Directive
Change every "Screen dimensions" to "Display size" in the records below, and keep everything else as it is.

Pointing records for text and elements
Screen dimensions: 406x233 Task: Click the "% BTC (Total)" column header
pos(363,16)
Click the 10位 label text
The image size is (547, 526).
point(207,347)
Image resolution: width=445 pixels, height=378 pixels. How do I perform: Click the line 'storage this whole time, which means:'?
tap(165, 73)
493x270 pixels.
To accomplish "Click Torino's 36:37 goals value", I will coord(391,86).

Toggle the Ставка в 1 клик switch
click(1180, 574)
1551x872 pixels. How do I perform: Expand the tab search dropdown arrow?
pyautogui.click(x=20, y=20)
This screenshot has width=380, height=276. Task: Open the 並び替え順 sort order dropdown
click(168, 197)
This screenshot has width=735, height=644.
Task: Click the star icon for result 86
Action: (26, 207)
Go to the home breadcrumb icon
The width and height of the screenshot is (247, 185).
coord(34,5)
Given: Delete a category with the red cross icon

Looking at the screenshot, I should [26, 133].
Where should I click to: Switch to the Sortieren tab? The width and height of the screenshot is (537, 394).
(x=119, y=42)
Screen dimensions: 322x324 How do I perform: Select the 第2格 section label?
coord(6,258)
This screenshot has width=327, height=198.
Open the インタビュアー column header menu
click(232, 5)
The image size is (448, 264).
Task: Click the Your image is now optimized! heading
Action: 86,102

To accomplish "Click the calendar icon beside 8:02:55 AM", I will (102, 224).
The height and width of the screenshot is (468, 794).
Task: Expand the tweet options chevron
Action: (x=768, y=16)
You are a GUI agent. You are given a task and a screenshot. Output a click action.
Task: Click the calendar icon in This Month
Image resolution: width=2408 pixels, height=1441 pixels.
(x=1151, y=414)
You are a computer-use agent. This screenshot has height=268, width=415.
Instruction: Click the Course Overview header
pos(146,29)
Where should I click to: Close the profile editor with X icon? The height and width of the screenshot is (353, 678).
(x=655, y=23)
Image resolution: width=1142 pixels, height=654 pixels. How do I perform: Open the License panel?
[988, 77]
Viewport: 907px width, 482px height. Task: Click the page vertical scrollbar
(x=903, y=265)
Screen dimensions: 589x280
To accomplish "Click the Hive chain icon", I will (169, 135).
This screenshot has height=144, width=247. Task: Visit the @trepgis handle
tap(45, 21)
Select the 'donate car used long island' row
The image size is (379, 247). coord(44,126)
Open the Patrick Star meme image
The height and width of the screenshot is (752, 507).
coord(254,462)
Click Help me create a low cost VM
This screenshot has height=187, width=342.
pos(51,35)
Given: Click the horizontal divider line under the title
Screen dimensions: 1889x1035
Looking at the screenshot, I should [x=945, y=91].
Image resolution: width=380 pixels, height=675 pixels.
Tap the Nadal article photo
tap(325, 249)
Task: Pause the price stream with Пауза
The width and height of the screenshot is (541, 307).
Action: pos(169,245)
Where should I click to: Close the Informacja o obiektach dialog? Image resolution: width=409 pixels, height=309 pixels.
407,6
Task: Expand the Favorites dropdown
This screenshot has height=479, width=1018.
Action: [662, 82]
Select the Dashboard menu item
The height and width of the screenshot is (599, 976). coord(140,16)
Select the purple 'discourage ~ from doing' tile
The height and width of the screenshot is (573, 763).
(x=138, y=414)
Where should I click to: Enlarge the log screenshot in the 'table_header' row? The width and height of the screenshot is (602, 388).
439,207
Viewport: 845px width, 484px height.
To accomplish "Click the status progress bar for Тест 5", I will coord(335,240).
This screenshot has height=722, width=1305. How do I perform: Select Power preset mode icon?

Exercise result
Display size: 406x233 Task: Click the "% BTC (Total)" column header
pos(363,16)
Click the 10位 label text
The image size is (547, 526).
point(207,347)
Image resolution: width=445 pixels, height=378 pixels. How do I perform: Click the line 'storage this whole time, which means:'?
tap(165, 73)
493x270 pixels.
To accomplish "Click Torino's 36:37 goals value", I will coord(391,86).

Toggle the Ставка в 1 клик switch
click(1180, 574)
1551x872 pixels. How do I perform: Expand the tab search dropdown arrow?
pyautogui.click(x=20, y=20)
This screenshot has width=380, height=276. Task: Open the 並び替え順 sort order dropdown
click(168, 197)
This screenshot has width=735, height=644.
Task: Click the star icon for result 86
Action: (26, 207)
Go to the home breadcrumb icon
The width and height of the screenshot is (247, 185).
coord(34,5)
Given: Delete a category with the red cross icon

Looking at the screenshot, I should [26, 133].
Where should I click to: Switch to the Sortieren tab? The width and height of the screenshot is (537, 394).
(x=119, y=42)
Display size: 322x324 How do I perform: Select the 第2格 section label?
coord(6,258)
This screenshot has width=327, height=198.
Open the インタビュアー column header menu
click(232, 5)
The image size is (448, 264).
Task: Click the Your image is now optimized! heading
Action: 86,102

To accomplish "Click the calendar icon beside 8:02:55 AM", I will (102, 224).
The height and width of the screenshot is (468, 794).
Task: Expand the tweet options chevron
Action: (x=768, y=16)
You are a GUI agent. You are given a task and a screenshot. Output a click action.
Task: Click the calendar icon in This Month
Image resolution: width=2408 pixels, height=1441 pixels.
(x=1151, y=414)
You are a computer-use agent. This screenshot has height=268, width=415.
Instruction: Click the Course Overview header
pos(146,29)
Where should I click to: Close the profile editor with X icon? The height and width of the screenshot is (353, 678).
(x=655, y=23)
Image resolution: width=1142 pixels, height=654 pixels. How do I perform: Open the License panel?
[988, 77]
Viewport: 907px width, 482px height. Task: Click the page vertical scrollbar
(x=903, y=265)
Display size: 589x280
To accomplish "Click the Hive chain icon", I will (169, 135).
This screenshot has height=144, width=247. Task: Visit the @trepgis handle
tap(45, 21)
Select the 'donate car used long island' row
The image size is (379, 247). coord(44,126)
Open the Patrick Star meme image
The height and width of the screenshot is (752, 507).
coord(254,462)
Click Help me create a low cost VM
This screenshot has height=187, width=342.
pos(51,35)
Given: Click the horizontal divider line under the title
Display size: 1889x1035
Looking at the screenshot, I should [x=945, y=91].
Image resolution: width=380 pixels, height=675 pixels.
Tap the Nadal article photo
tap(325, 249)
Task: Pause the price stream with Пауза
The width and height of the screenshot is (541, 307).
Action: pos(169,245)
Where should I click to: Close the Informacja o obiektach dialog? Image resolution: width=409 pixels, height=309 pixels.
407,6
Task: Expand the Favorites dropdown
This screenshot has height=479, width=1018.
Action: [662, 82]
Select the Dashboard menu item
The height and width of the screenshot is (599, 976). coord(140,16)
Select the purple 'discourage ~ from doing' tile
The height and width of the screenshot is (573, 763).
(x=138, y=414)
Where should I click to: Enlarge the log screenshot in the 'table_header' row? The width and height of the screenshot is (602, 388).
439,207
Viewport: 845px width, 484px height.
To accomplish "Click the status progress bar for Тест 5", I will coord(335,240).
This screenshot has height=722, width=1305. How do I perform: Select Power preset mode icon?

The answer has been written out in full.